The Covidocracy doesn’t care what people suffer from as long as that suffering isn’t caused directly by Covid-19. This attitude, my friends, is Covid Derangement Syndrome.

Starting at around the 18-minute, 40-second mark, David Brody talks with Jay Bhattacharya, including about the Delta variant. (By the way, this interview, sadly, is no longer available on YouTube.)

Omar Khan speaks with Sunetra Gupta.

Even when the highest court in the land agrees that the Covidocracy is exercising unlawful powers, that Court refuses to halt the exercise of those powers.

Nine months after the Great Barrington Declaration was ridiculed for attacking a straw man, the straw man continues his calamitous global romping…. including, still, in the once-free country of Great Britain.

No one should have any sympathy for hypocritical covidocrats who so cruelly obstructed our humanity. A slice:

Mr [Matt] Hancock has always been one of the most emphatic for the rules. In internal government debates, he has invariably pushed for the toughest restrictions and wanted 10-year jail sentences as a penalty for trying to dodge draconian quarantine rules. “I make no apologies for the strength of these measures,” he said: they’d target a “minority who don’t want to follow the rules.” Who, presumably, he thinks, deserve everything coming their way. When two women were fined by police for walking together, Mr Hancock was unforgiving. “Every time you try to flex the rules,’ he said, “that could be fatal”.

Like Neil Ferguson’s tryst with his lover last year and Dominic Cummings’ notorious road trip to Barnard Castle, the Hancock imbroglio will be a bookmark in the Covid-19 story. The first two scandals were broadly forgiven after the vaccine success: a great many mistakes made last year, by every country in the world. But the vaccination programmes were supposed to pave the way back to normality. Things are safe, which is why ministers are acting normally. But the public is not (yet) allowed to carry on as before. Politically, it’s a sensitive mix.

At the start of the pandemic, ministers were astonished how closely people followed the rules. The first lockdown was delayed, in part, because it was argued that Britons would tire of restrictions after a few weeks. It might not have taken long for “lockdown fatigue” to overcome those making the rules, but the public went through months of sacrifice – even if studies suggested that stay-at-home diktats were far more than was needed to force back the virus. The bans on intimacy, even guidance on hugging: very little of that was based on science.

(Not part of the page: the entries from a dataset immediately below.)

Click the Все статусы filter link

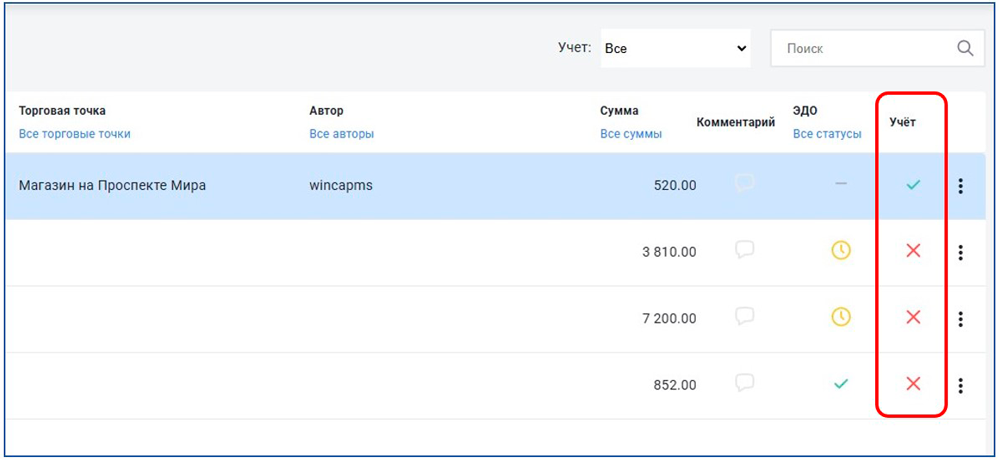pos(826,134)
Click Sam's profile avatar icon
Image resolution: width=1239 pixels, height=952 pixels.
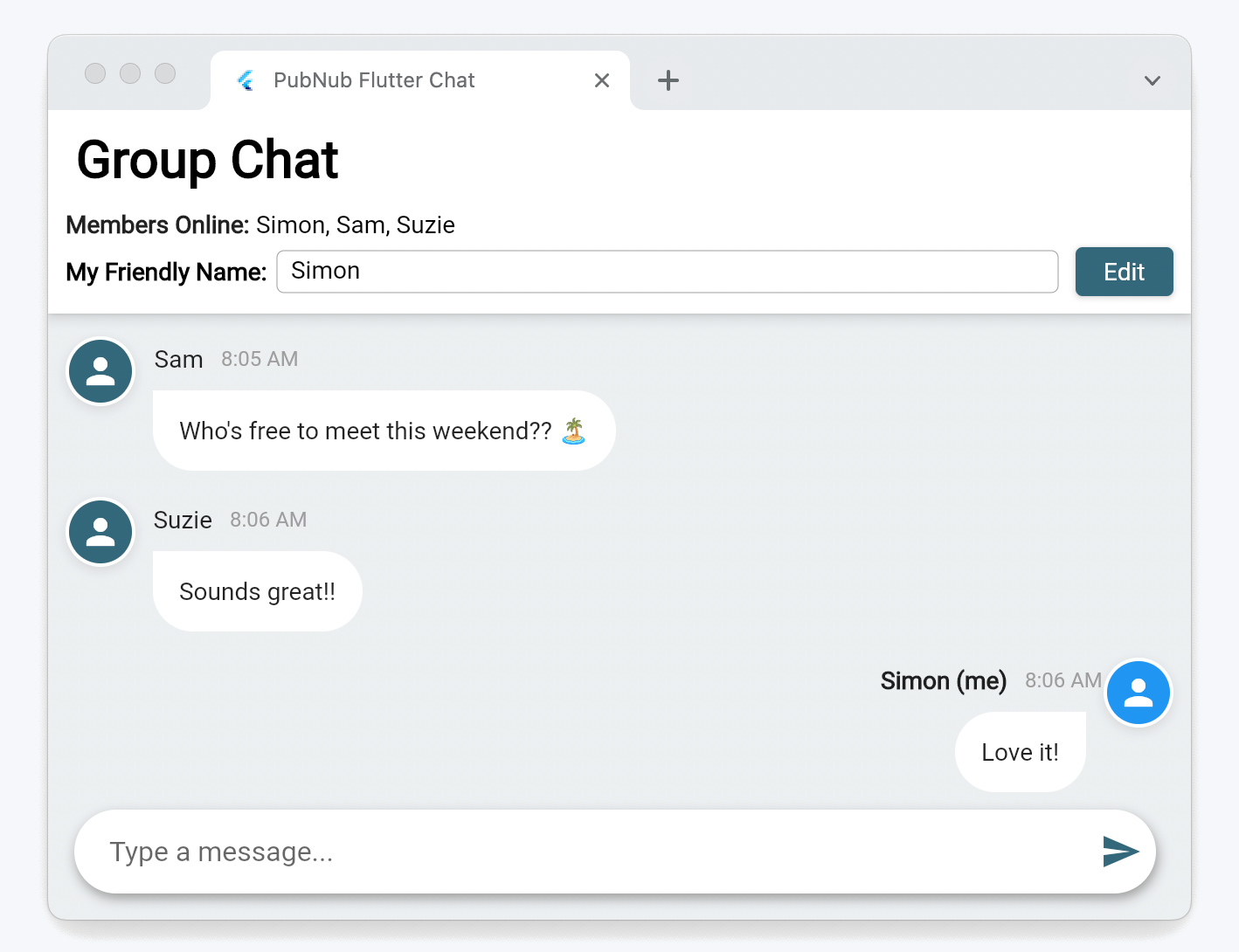[100, 371]
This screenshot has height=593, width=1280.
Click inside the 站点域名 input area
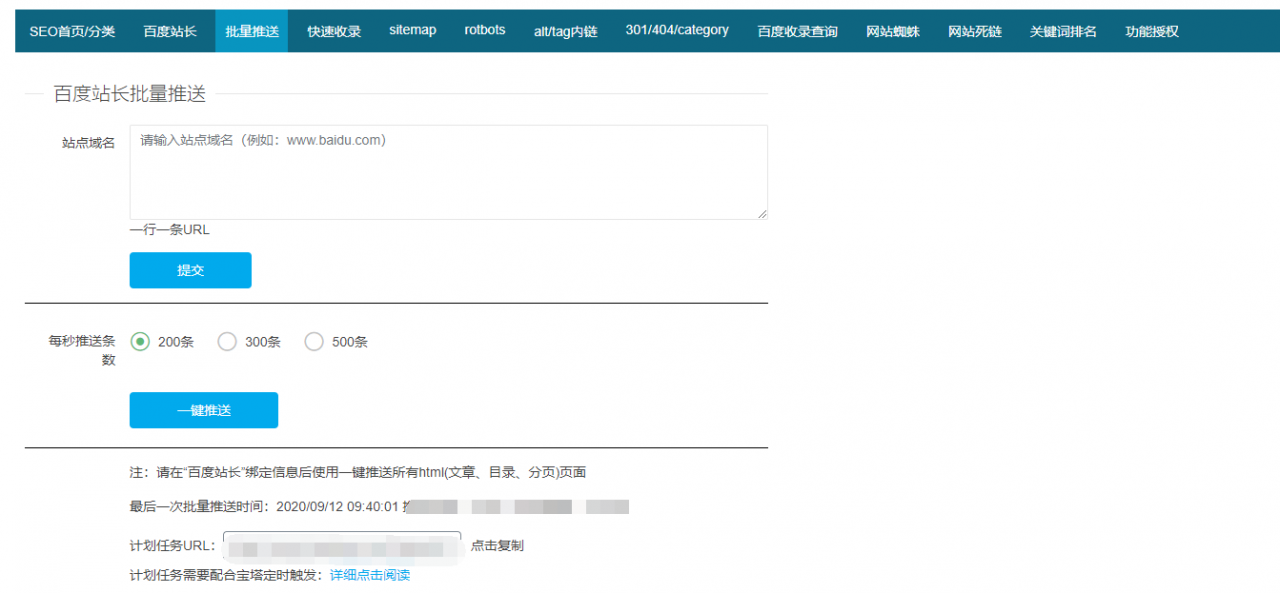[x=448, y=170]
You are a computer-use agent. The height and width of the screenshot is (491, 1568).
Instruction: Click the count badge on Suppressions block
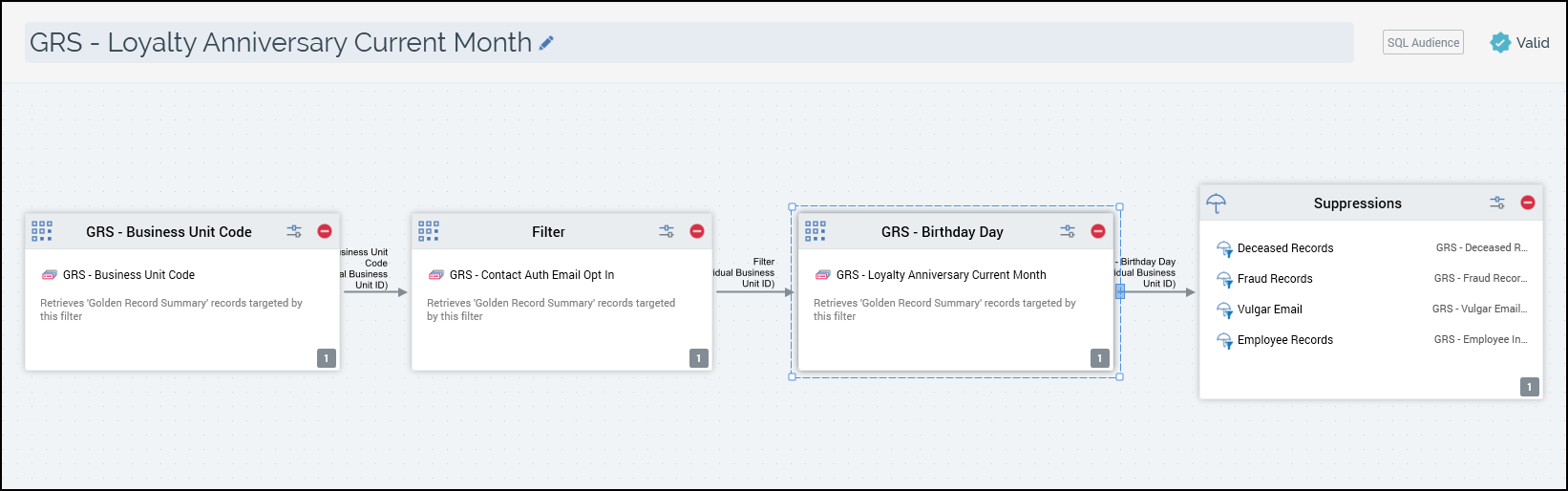coord(1529,387)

Stuart Ritchie is beginning to doubt the seriousness of Long Covid. A slice:

Still, as the medical scientist Adam Gaffney has argued, it’s likely that some substantial proportion of people reporting Long Covid are actually people who’ve never had the virus. Which might help us understand why the numbers on Long Covid are so weird. Some sources argue that “10-30%” of people who have had a Covid infection go on to experience it — which is itself already quite a range. But look at a UK study released this week (which hasn’t yet been peer-reviewed and is in preprint form). The researchers — some of whom are colleagues of mine — were able to dig into electronic health records from the NHS, and produced a startling figure. Of the 1,199,812 people they found who’d had a positive test for Covid, been hospitalised for Covid or been otherwise diagnosed with Covid, just 3,327 had also reported Long Covid — that’s 0.27%, a different universe from the other numbers.

Amelia Janaskie and Ryan Yonk survey some studies on excess deaths and Covid lockdowns.

Tell me again why Australia deserves applause for its response to Covid.